▶ What to work on: Take the line containing "The image size is (1686, 616)." as the first and the last line of the records below as the end, and please set down only what lies between them exactly, both ends included.

Records from a data source

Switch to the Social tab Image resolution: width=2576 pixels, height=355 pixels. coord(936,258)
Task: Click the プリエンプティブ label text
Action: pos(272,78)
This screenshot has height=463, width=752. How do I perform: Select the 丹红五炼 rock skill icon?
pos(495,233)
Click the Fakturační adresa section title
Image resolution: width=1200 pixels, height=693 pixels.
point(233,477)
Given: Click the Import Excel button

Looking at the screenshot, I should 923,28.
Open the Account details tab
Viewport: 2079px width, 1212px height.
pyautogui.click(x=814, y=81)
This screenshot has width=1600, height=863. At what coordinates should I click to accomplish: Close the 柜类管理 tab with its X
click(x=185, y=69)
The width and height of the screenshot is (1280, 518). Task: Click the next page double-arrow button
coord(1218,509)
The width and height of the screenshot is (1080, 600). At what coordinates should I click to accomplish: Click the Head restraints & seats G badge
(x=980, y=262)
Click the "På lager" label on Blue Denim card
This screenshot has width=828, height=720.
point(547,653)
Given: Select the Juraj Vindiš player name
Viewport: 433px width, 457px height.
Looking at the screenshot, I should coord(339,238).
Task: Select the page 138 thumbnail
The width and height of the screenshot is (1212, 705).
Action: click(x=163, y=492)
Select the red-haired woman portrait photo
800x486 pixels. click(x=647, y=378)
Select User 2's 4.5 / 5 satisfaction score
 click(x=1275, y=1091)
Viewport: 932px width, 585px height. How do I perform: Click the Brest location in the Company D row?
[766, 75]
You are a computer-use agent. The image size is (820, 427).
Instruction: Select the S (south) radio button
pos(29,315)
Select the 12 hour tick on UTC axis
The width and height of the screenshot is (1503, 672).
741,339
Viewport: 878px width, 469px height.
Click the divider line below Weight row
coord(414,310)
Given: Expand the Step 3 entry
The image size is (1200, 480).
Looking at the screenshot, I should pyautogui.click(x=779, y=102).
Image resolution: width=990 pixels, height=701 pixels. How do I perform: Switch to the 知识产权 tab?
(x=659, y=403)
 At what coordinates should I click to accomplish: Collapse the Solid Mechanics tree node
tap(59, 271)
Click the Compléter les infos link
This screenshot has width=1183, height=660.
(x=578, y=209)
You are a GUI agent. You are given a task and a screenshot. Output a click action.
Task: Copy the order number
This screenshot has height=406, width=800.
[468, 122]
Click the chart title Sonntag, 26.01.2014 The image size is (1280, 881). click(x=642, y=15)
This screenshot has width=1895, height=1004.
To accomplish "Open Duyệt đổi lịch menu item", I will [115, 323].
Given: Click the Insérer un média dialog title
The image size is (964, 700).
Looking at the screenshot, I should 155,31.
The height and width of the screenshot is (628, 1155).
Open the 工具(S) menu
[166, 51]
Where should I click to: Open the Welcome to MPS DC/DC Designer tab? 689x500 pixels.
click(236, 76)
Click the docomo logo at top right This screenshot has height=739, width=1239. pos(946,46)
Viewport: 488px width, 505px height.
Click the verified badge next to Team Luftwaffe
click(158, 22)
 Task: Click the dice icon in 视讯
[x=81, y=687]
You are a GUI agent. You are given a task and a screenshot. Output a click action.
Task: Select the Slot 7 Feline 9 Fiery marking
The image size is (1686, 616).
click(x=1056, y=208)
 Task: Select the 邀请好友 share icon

▶ Answer for this exercise:
The image size is (1686, 616).
click(x=1056, y=208)
 Task: Select the 邀请好友 share icon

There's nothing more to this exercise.